See my dreams before my eyes/ Shadows on the wall, I/ Ain’t got no place I can fall
Snowin’ in off the lake/ Punching holes in the dark/ Through the lonely streets of Roger’s Park
…Rogers Park, from Justin Townes Earle‘s damn near perfect album, Harlem River Blues
Now there’s a lyric that’s poetry in its own right. Punching holes in the dark? C’mon. Are you kidding me? But what makes Justin Townes Earle a brilliant songwriter isn’t the lyrics. It’s how he drops the bottom out of that second line, wrapping it around the chord progression and hammering down on the minor chord. And man, it hits like a sledgehammer. It’s brilliant despite my obsession with wraparound lyrics. There’s a loneliness between the first and second lines you wouldn’t otherwise have, and what do you get for it? Take a listen…

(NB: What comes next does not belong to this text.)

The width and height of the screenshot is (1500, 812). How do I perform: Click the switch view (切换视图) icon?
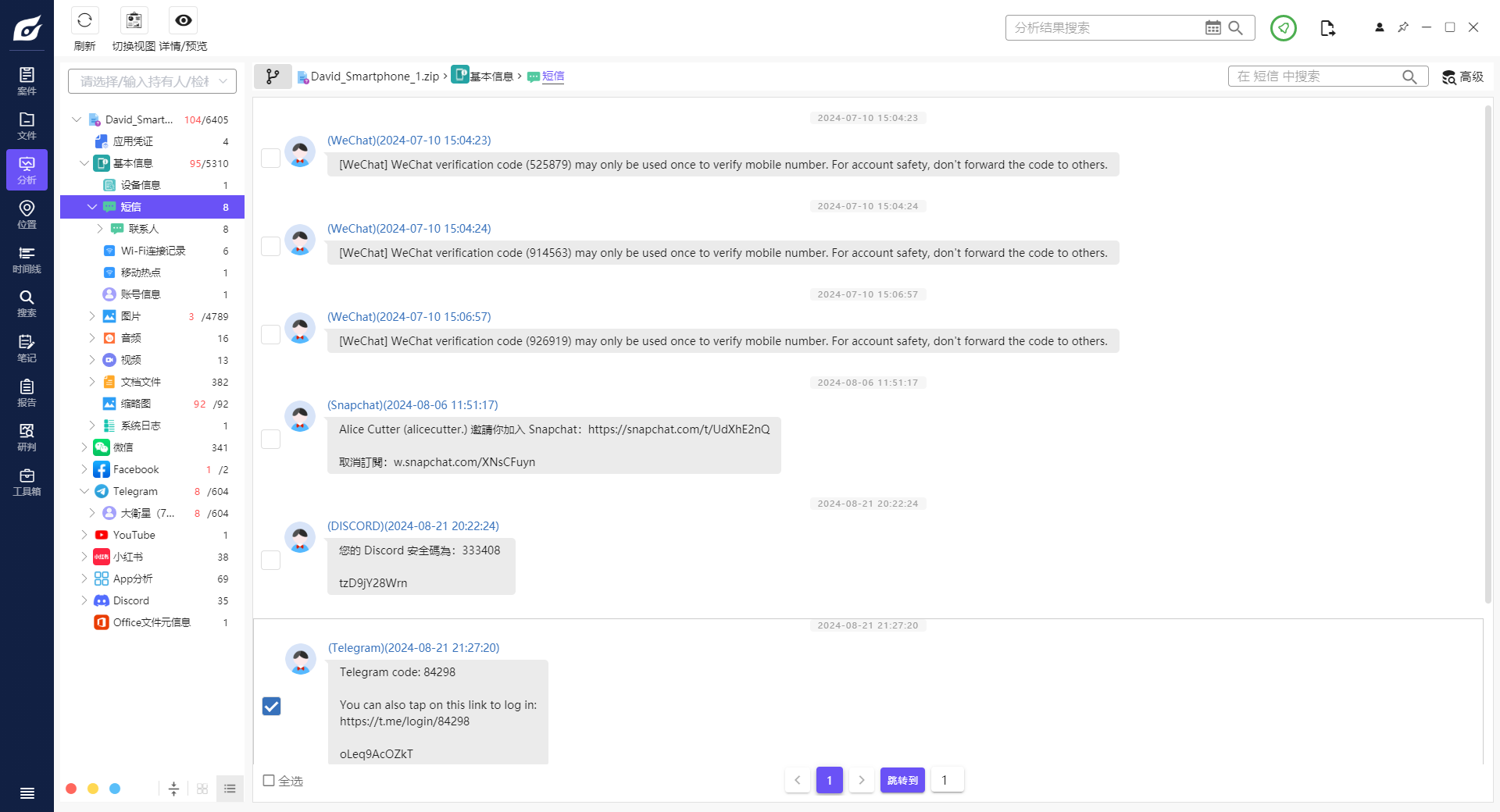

Harlem River Blues was released in 2010 when JTE was 28 years old. His previous album was released a year earlier, so we can assume he was writing these songs at the age of 26 or 27.

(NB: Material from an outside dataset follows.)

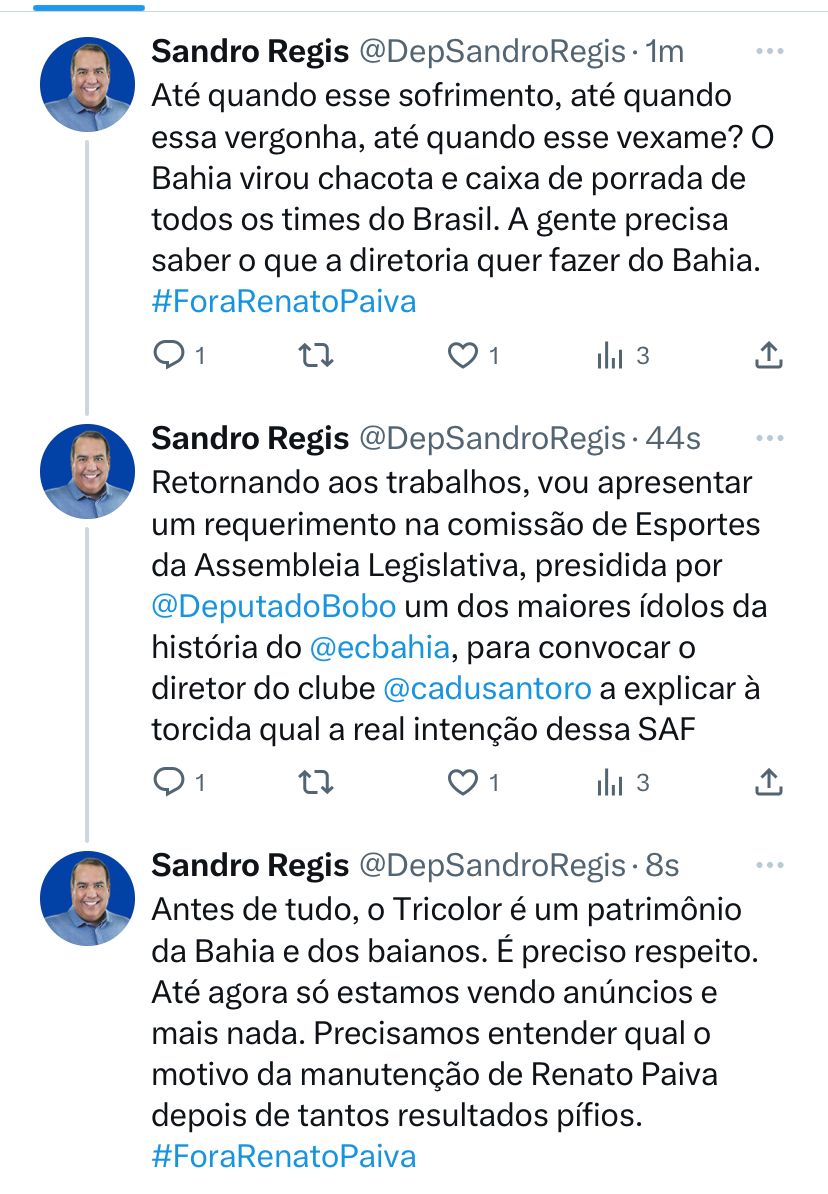
Task: Open more options on the 1m tweet
Action: (769, 51)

Twenty-five years earlier, his old man wrote this song, which was released on Guitar Town when he was 31 years old:
Lovers leave and friends’ll let you down/ But you’re the only sure thing that I’ve found/ No matter what I do I’ll never lose/ My old friend the blues
Runs in the family, eh? The way that Daddy Earle opens a trap door beneath that D chord in the next to last line, letting the D7 sway around…you don’t even realize that you’re the one hanging from the gallows. And then he resolves the final line with every songwriter’s favorite chorus-ender, the good ol’ IV-V-I turnaround, which isn’t exactly how Rogers Park ends, but sure as hell feels like it, if only for the way it leaves you floating in the air.
It’s haunting, truly. And apparently it’s something you’re born with.